_Problem_.
Without changing anything, output the records below.

(Beginning of Extracted material)

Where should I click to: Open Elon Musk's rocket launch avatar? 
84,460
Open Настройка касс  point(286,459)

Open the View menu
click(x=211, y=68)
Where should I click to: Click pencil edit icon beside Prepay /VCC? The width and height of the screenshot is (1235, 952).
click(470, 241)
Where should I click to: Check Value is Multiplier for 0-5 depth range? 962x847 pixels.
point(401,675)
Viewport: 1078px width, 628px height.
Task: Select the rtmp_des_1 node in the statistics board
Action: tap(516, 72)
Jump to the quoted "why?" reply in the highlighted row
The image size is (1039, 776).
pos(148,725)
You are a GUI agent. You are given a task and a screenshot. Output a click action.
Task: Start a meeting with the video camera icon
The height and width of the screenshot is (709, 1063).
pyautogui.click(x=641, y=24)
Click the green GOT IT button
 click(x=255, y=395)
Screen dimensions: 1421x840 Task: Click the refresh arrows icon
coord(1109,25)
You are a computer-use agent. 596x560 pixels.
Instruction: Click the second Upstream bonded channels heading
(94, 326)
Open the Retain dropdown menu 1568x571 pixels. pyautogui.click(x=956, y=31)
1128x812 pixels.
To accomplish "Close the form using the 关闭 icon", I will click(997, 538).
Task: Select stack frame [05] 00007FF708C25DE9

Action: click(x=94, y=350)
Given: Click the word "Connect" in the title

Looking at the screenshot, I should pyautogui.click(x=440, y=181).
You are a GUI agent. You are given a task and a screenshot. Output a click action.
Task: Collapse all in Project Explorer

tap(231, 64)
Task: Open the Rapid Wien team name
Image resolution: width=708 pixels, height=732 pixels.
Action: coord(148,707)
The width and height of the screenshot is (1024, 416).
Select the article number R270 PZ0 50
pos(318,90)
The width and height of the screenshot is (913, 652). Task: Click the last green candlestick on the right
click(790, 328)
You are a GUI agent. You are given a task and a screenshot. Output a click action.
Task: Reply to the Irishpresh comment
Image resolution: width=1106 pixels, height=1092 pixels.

(End of Extracted material)

_Solution_.
Where should I click to: Open Elon Musk's rocket launch avatar? 
84,460
Open Настройка касс  point(286,459)

Open the View menu
click(x=211, y=68)
Where should I click to: Click pencil edit icon beside Prepay /VCC? The width and height of the screenshot is (1235, 952).
click(470, 241)
Where should I click to: Check Value is Multiplier for 0-5 depth range? 962x847 pixels.
point(401,675)
Viewport: 1078px width, 628px height.
Task: Select the rtmp_des_1 node in the statistics board
Action: tap(516, 72)
Jump to the quoted "why?" reply in the highlighted row
The image size is (1039, 776).
pos(148,725)
You are a GUI agent. You are given a task and a screenshot. Output a click action.
Task: Start a meeting with the video camera icon
The height and width of the screenshot is (709, 1063).
pyautogui.click(x=641, y=24)
Click the green GOT IT button
 click(x=255, y=395)
Screen dimensions: 1421x840 Task: Click the refresh arrows icon
coord(1109,25)
You are a computer-use agent. 596x560 pixels.
Instruction: Click the second Upstream bonded channels heading
(94, 326)
Open the Retain dropdown menu 1568x571 pixels. pyautogui.click(x=956, y=31)
1128x812 pixels.
To accomplish "Close the form using the 关闭 icon", I will click(997, 538).
Task: Select stack frame [05] 00007FF708C25DE9

Action: click(x=94, y=350)
Given: Click the word "Connect" in the title

Looking at the screenshot, I should pyautogui.click(x=440, y=181).
You are a GUI agent. You are given a task and a screenshot. Output a click action.
Task: Collapse all in Project Explorer

tap(231, 64)
Task: Open the Rapid Wien team name
Image resolution: width=708 pixels, height=732 pixels.
Action: coord(148,707)
The width and height of the screenshot is (1024, 416).
Select the article number R270 PZ0 50
pos(318,90)
The width and height of the screenshot is (913, 652). Task: Click the last green candlestick on the right
click(790, 328)
You are a GUI agent. You are given a task and a screenshot. Output a click action.
Task: Reply to the Irishpresh comment
Image resolution: width=1106 pixels, height=1092 pixels.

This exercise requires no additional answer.